I enjoyed reading George’s story of his parents through the lens of his father’s letters. What a fabulous insight into a time of mass upheaval! It’s easy to understand the fascination with the time before your birth to get a clue about the antecedent conditions. It’s sort of “You – the Prequel”.

I’m imagining that George’s Dad was changed by the war, but also returned to a different environment. Women had joined the workforce in huge numbers and no doubt enjoyed the freedom of choice and self-confidence gained through achievement at work. The post war world integrated returning service men into the workplace, but change was already in play. Perhaps that accounted for some of the differences that George described?

I can share my family’s story in part – with some similarity to George in that it seems hard to form an accurate impression of their hopes and dreams. My mother was raised in a warm, but scrappy Italian family – the youngest of five. My father was also the youngest of five in a single parent family of emigrated Londoners.

Both parents were pre-teen during the Great Depression and grew up with a strong understanding of being without – whether that was food, or simply money. Mom lived in a family enclave a block from Rockaway Beach – her fond memories included the “League of Nations” diversity of her summer friends at the beach. She won the art medal at her High School graduation and hoped to attend tuition free Cooper Union – but that was not to be. Her yearbook comments suggested she was friendly and upbeat – -with the nickname Sunny. She took a job at a Grumman Aircraft and was a literal Rosie the Riveter.

My Dad struggled in a dirt poor environment. He experienced abandonment by his father and the deportation of his older brother to Australia. At thirteen, he was shoveling coal in the school boiler, while his mother worked in the school cafeteria. His high school yearbook comments indicated that he was a science whiz. After graduation, he was also hired at Grumman Aircraft, but took a hiatus to join the merchant marine, rising from machinist mate to Chief Petty Officer during the war. Although he did not encounter enemy fire during WWII, he was shot in the shoulder walking the streets of Astoria as a teenager – and was later shot at by striking maritime workers while in the merchant marine.

Stored rows:
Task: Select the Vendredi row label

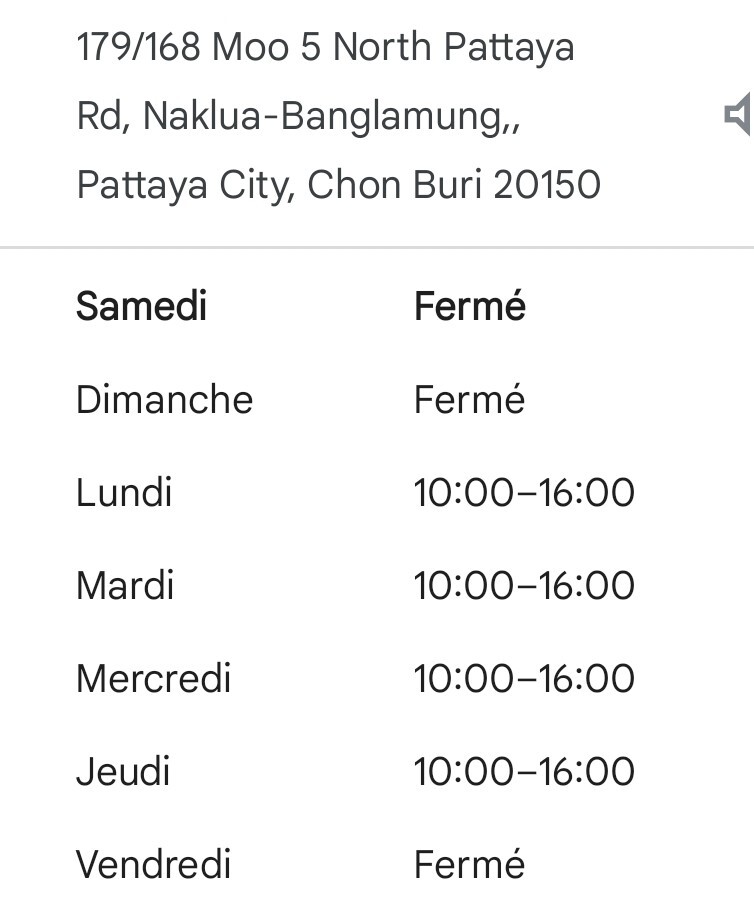Action: (153, 865)
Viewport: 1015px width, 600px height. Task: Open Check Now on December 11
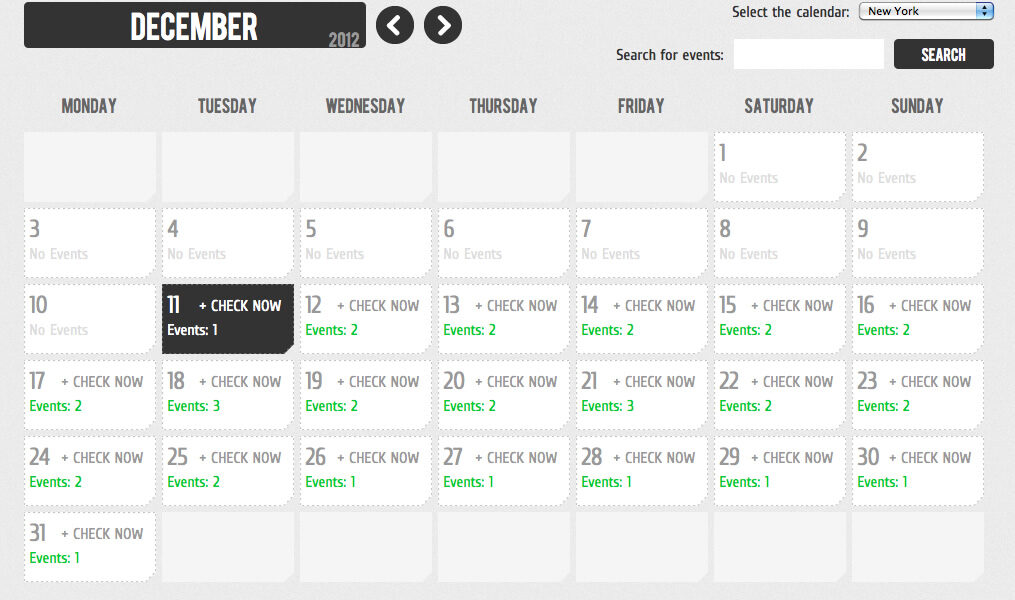point(240,306)
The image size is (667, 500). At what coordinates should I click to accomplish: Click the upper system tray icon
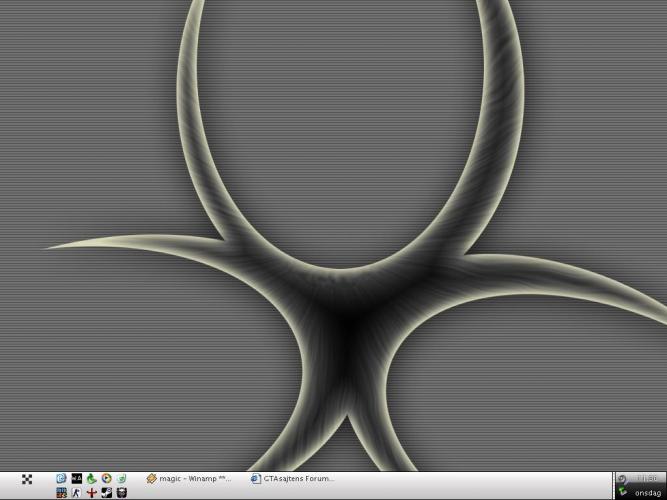(x=622, y=480)
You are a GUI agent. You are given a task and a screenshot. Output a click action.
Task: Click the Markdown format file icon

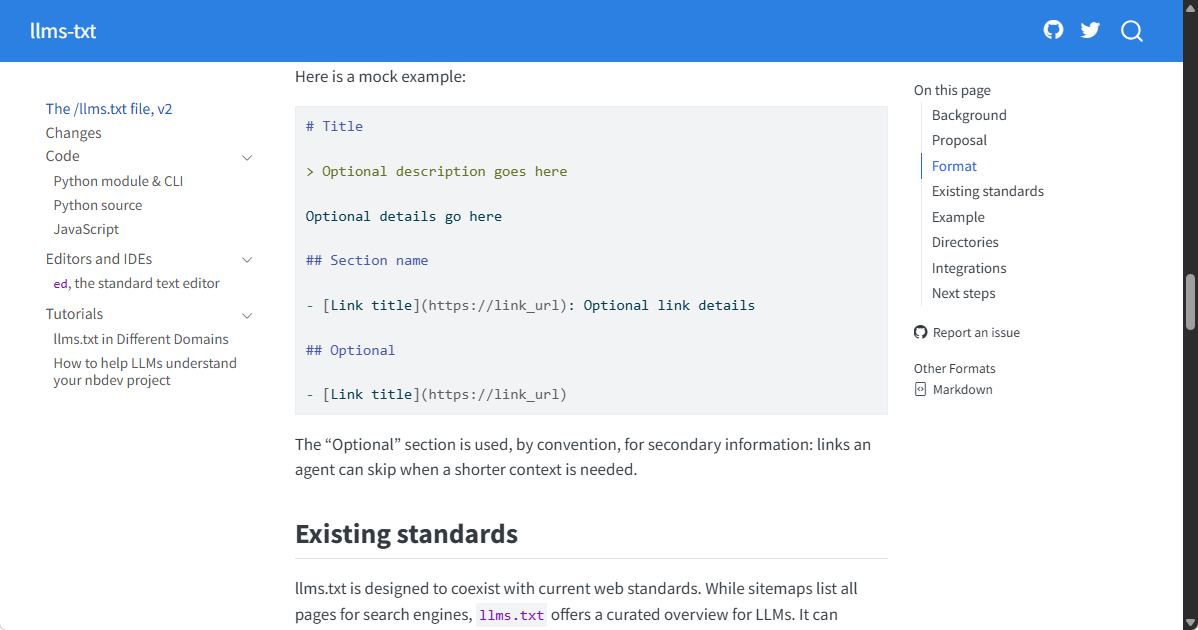tap(921, 389)
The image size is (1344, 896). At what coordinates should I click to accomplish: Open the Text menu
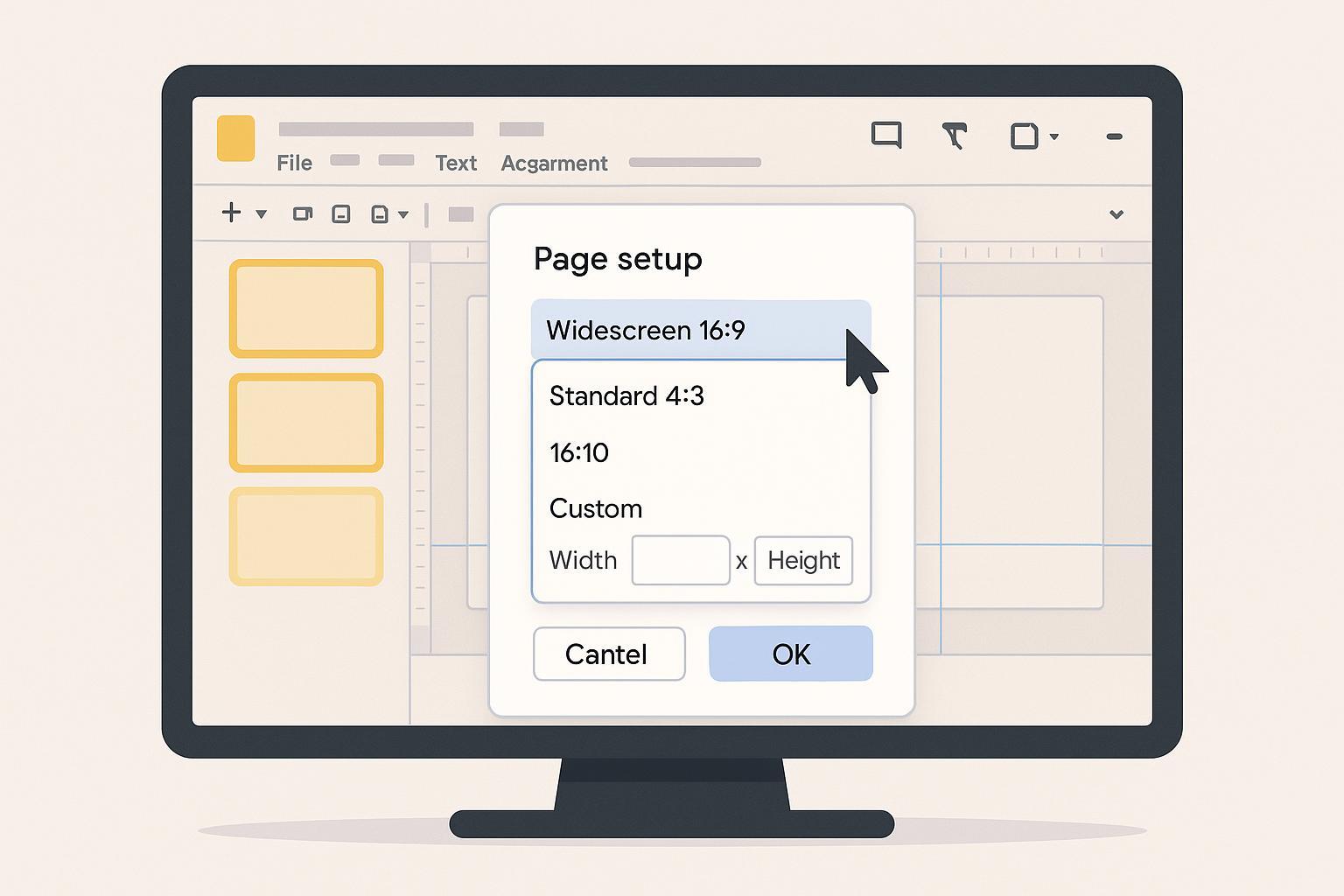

Tasks to complete:
• A. From the family-history text, list every geographic place named: beaches, neighborhoods, or countries. Leave out the word "Londoners."
• B. Write the next part of the family-history text, picking up after its final sentence about the writer's father.

Answers provided:
• A. Rockaway Beach, Australia, Astoria

• B.
I see pictures of my parents at a roller-skating rink and horseback riding during their courtship – activities that didn’t survive past their marriage vows. Mom and Dad did not have the blessing of their families to marry; apparently, Italians thought the English never bathed – and the English apparently had similar hygienic thoughts about Italians.  So my parents eloped. Things eventually worked out, however: soap was in abundance.

Once married, both my parents worked – all the time. Dad had two jobs until my younger brother was born. Clearly money was tight and there simply was not room for many social pleasures. I sense that was the same for George’s family. 

What I appreciate the most about my parents is that they never allowed their tensions and worries to affect the love they showed my brother and I. They coped. Like George’s father, my folks had hoped for a daughter to add to the family – but they were proud of their sons. All in all, I can only hope to do as well as a parent as they did.

I Wonder…

Unlike my blogging partners, I know little about my parents as partners.  Back in my day, very little was shared with children about family and, I would hazard a guess, there was background information that they wouldn’t mention to many adults as well.

I am the oldest of three children and though I’ve been around the longest, I have little first hand knowledge of my father.  In addition, my mother and her parents felt children shouldn’t be exposed to “adult” matters. There is a strong likelihood that there was wrongdoing and legal ramifications of my father’s actions that likely added to the censorship that I was surrounded by.

My mom had two brothers, one older and one younger.  Her father came to this country from Austria and was a musician.  He made a living by playing the bass in the orchestra at the Waldorf Astoria.  Her mother came from Rumania and worked as a seamstress there as well as where they lived in the Bronx.  My mother grew up at a time when many left-handed people were forced to write with their right hand and young women were expected to become housewives, not college students.  With a musical talent for the piano, my mom was accepted to the Julliard School of Music and secretly attended classes for one year until her father found out and ended her studies.  She met and married my father and had three children.  I wonder what her choices would have been had she had the support of her parents to finish her degree and write her own music with the freedom to use her left hand.  Would she then have developed the confidence to understand that she truly had the right to determine the course of her own life?  Would she have married when she did?  And, from all that I can determine, if she did, it would likely not have been my father.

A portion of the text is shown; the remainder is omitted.